Por que criar essa comunidade?

Antes de criar uma comunidade, é importante avaliar se faz sentido, pois pode já existir outros grupos com o mesmo propósito. Portanto, recomendo verificar a possibilidade de se juntar a eles para começar a contribuir e também para fortalecer as comunidades já existentes. Muitas comunidades estão sempre precisando de pessoas voluntárias para diversas tarefas.

Não estou dizendo que você não deve criar uma comunidade se existirem outras sobre o mesmo tema, mas gostaria de trazer essa alternativa principalmente para quem ainda não tem experiência em comunidades. Antes de participar da criação da SysAdminas, apoiei por anos a PHP Women BR e a WoMakersCode, e isso foi essencial para meu aprendizado nesses grupos e também para conhecer pessoas importantes para minha carreira.

Além disso, é importante ter em mente que criar uma comunidade do zero envolve dedicação, planejamento e tempo. Você será responsável por criar e manter um espaço para pessoas se desenvolverem. Portanto, é importantíssimo buscar formas de tornar esse grupo um lugar ativo e seguro para todas as pessoas que o buscarem.

A criação da SysAdminas fazia muito sentido, pois no Brasil, havia poucas comunidades voltadas para infraestrutura de TI, já que o grande foco das comunidades já existentes sempre foi em desenvolvimento de software. A escassez de mulheres nessa área também foi um fator importante que levamos em consideração. A nossa ideia ao criar a comunidade era mostrar exemplos, reunir mulheres que já atuavam na área e, ao mesmo tempo, ser uma rede de apoio para quem estava iniciando em busca de capacitação e empregabilidade.
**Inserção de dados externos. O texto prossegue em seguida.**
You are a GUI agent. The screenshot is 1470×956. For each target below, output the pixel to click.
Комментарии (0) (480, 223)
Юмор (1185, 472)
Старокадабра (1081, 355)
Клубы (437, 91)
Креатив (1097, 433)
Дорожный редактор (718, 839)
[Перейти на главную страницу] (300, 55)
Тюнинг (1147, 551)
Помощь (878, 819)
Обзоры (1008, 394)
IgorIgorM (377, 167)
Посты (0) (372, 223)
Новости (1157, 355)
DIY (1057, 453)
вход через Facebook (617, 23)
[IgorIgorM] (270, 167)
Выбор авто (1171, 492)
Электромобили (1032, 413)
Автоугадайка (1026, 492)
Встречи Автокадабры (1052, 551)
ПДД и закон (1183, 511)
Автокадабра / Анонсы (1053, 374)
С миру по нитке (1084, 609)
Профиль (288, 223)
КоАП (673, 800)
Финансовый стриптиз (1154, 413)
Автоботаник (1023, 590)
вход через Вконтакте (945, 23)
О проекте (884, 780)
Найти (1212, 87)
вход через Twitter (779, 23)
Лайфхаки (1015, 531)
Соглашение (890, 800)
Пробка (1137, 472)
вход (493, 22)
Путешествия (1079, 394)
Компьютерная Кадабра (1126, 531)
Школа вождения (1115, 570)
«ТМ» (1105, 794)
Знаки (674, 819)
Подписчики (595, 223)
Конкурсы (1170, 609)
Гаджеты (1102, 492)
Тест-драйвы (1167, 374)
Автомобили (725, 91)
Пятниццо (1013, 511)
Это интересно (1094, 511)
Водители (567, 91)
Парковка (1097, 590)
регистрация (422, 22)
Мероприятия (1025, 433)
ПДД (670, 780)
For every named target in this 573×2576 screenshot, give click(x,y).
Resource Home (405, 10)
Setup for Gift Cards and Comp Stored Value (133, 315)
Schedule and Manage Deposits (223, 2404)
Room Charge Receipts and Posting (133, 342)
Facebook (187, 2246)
Defina as atividades do grupo

Há vários meios de gerar conteúdo, por isso é importante escolher o que faz sentido para o seu grupo. No caso da SysAdminas, começamos como um blog no Medium e, em seguida, passamos a realizar workshops e meetups, mantendo também o blog.

Hoje, além disso, também realizamos lives, mentorias, revisões de currículo e oferecemos bolsas de estudos focadas em certificações técnicas de tecnologia. Tudo isso foi construído ao longo de quatro anos, por isso, minha recomendação é que você comece pequeno e vá evoluindo aos poucos, pois cada método possui sua complexidade, e você só vai descobrindo isso com o tempo.

Se você deseja conhecer mais alguns métodos de contribuição, recomendo que leia o artigo “Dicas para contribuir em comunidades: principais meios e estratégias”, escrito por mim, onde detalho mais sobre isso.

Defina o seu público alvo

Ao criar a SysAdminas, definimos que nosso foco seriam mulheres que têm interesse na área de infraestrutura de TI. Para tornar isso realidade, buscamos constantemente trazer mulheres referências nessa área para ensinar em nossas iniciativas e deixamos claro quando as ações que realizamos são afirmativas para esse público. Nós também contamos com o apoio de homens aliados que entendem a importância da causa e nos ajudam de diversas formas ao longo desse período.

Toda comunidade tem um público alvo e você não só pode como deve definir o seu, seja com foco em algum recorte minoritário ou até mesmo em alguma tecnologia específica.

Entenda que ninguém faz nada sozinho

Comunidade é sobre trabalho coletivo. Tudo é feito por pessoas e para pessoas. Por isso, sugiro que, quando você tomar a iniciativa de criar uma comunidade, convide outras pessoas para apoiá-lo de alguma forma, seja para participar com você da criação ou até mesmo com ideias, conselhos e direcionamentos.

É importante evitar criar hierarquias no grupo. Claro, vale a pena ter líderes que coordenem e direcionem as ações, mas isso deve ser usado apenas para fins de organização no dia a dia e não para mostrar que algumas pessoas mandam mais que outras no grupo.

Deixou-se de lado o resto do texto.